» **YOUR OBJECTIVE**:
Word for word, quote the lines from the one containing "Where should I" to the end of the entries below, including both. Leave pictures out.

Dataset records
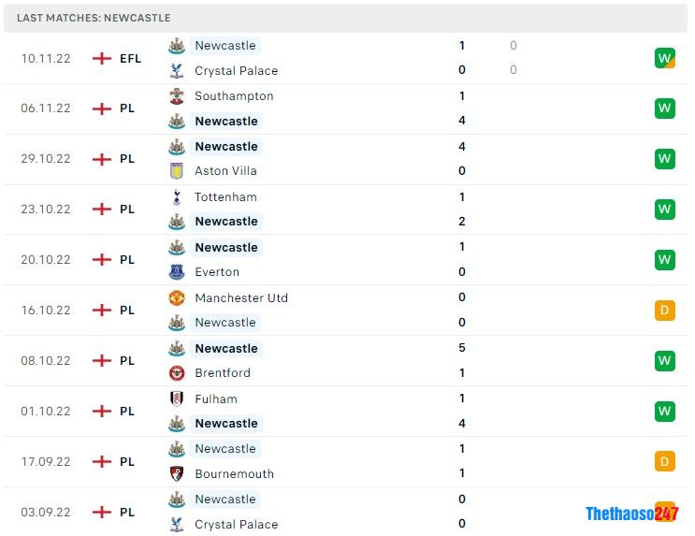Click the Last Matches: Newcastle header
Screen dimensions: 695x536
(94, 18)
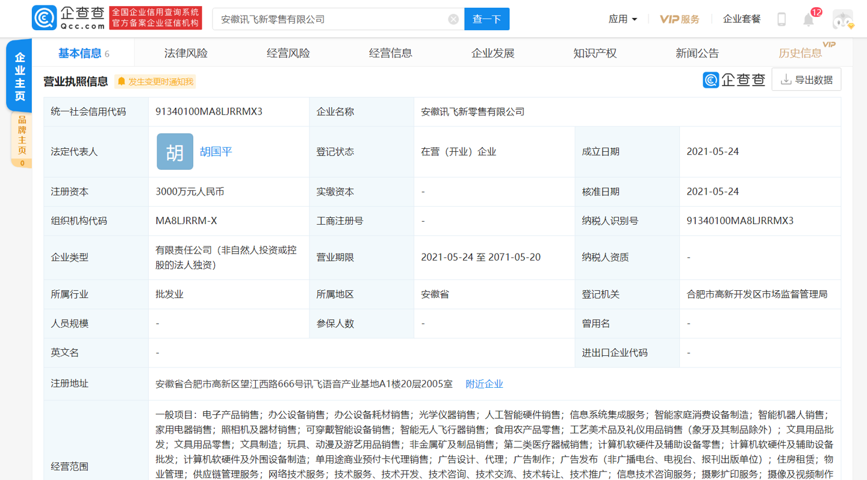Open the 附近企业 link
This screenshot has height=480, width=867.
(x=483, y=384)
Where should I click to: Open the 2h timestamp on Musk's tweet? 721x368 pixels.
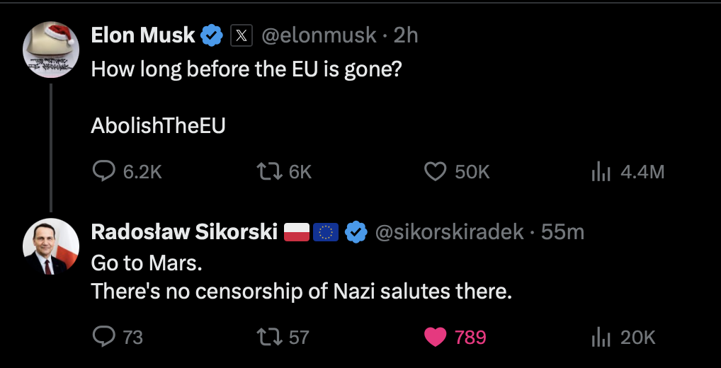pyautogui.click(x=406, y=35)
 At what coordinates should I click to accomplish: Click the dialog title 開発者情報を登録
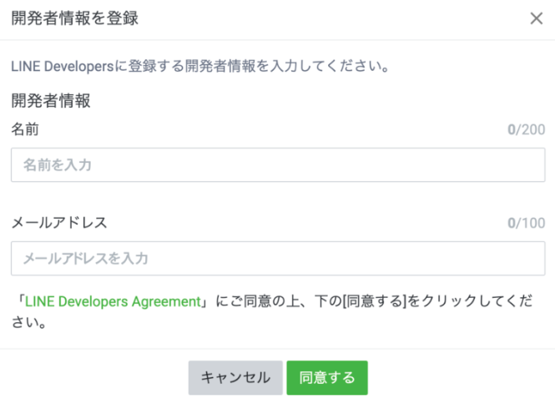[75, 19]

» **WRITTEN ANSWER**:
Where should I click to: Open the 2h timestamp on Musk's tweet? 721x368 pixels.
pyautogui.click(x=406, y=35)
 At what coordinates should I click to accomplish: Click the dialog title 開発者情報を登録
[75, 19]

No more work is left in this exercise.